• [TEXT SHOWN]:
——
Testing Hypotheses: Controls

Hypotheses can be tested in various ways. One way is through additional observations. There are a large number of endemic species on the Galápagos Islands. We might ask why and hypothesize that it has something to do with the location of the islands relative to the mainland. To test our hypothesis, we might make additional observations. We could count the number of endemic species on many different islands, calculate the size of each of these islands, and measure the distance from the nearest mainland. From these observations, we can understand the conditions that lead to endemic species on islands.

Hypotheses can also be tested through controlled experiments. In a controlled experiment, several different groups are tested simultaneously, keeping as many variables the same among them. In one group, a single variable is changed, allowing the researcher to see if that variable has an effect on the results of the experiment. This is called the test group. In another group, the variable is not changed and no effect is expected. This group is called the negative control. Finally, in a third group, a variable is introduced that has a known effect to be sure that the experiment is working properly. This group is called the positive control.

For example, going back to our example of a new medicine that might be effective against headaches, you could design an experiment in which there are three groups of patients—one group receives the medicine (the test group), one group receives no medicine (the negative control group), and one group receives a medicine that is already known to be effective against headaches (the positive control group). All of the other variables, such as age, gender, and socioeconomic background, would be similar among the three groups.
——
• [PROVIDED RECORDS]:
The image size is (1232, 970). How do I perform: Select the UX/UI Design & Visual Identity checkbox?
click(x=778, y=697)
——
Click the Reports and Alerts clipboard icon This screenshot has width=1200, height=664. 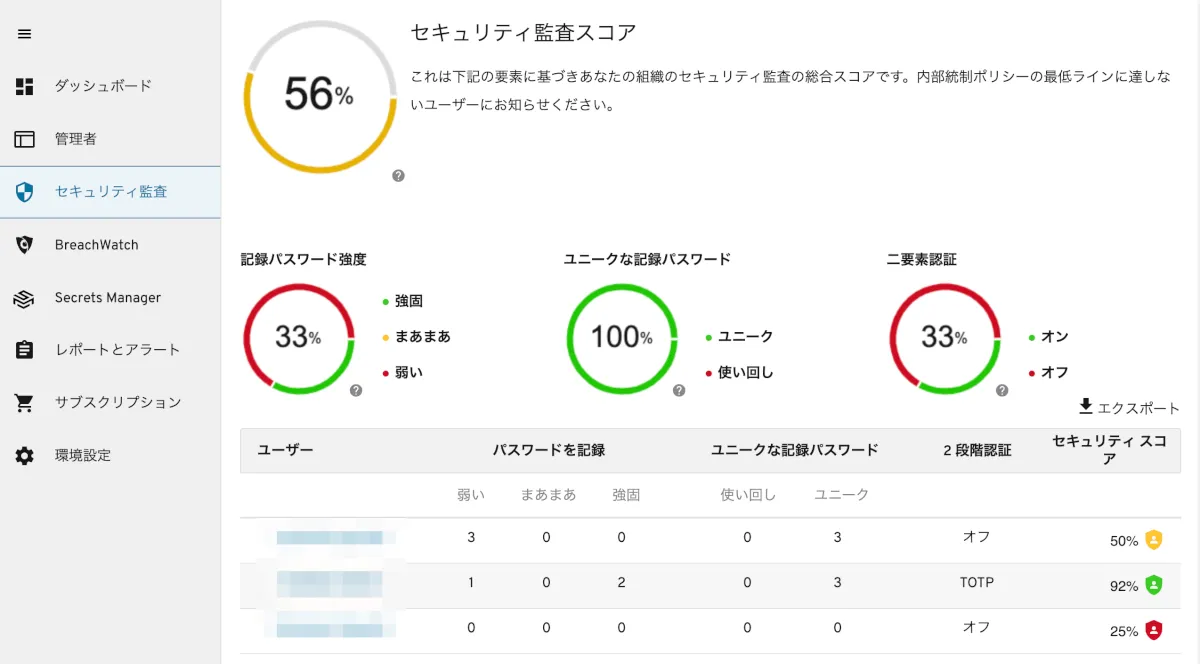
——
• [WORK ORDER 1]:
In the text about testing hypotheses, translate this sentence into Spanish: "Hypotheses can also be tested through controlled experiments."
• [WORK ORDER 2]:
Output the passage of the text about testing hypotheses starting at "Hypotheses can be" and ending at "species on islands.".

• [TASK OUTPUT 1]:
Las hipótesis también se pueden poner a prueba mediante experimentos controlados.

• [TASK OUTPUT 2]:
Hypotheses can be tested in various ways. One way is through additional observations. There are a large number of endemic species on the Galápagos Islands. We might ask why and hypothesize that it has something to do with the location of the islands relative to the mainland. To test our hypothesis, we might make additional observations. We could count the number of endemic species on many different islands, calculate the size of each of these islands, and measure the distance from the nearest mainland. From these observations, we can understand the conditions that lead to endemic species on islands.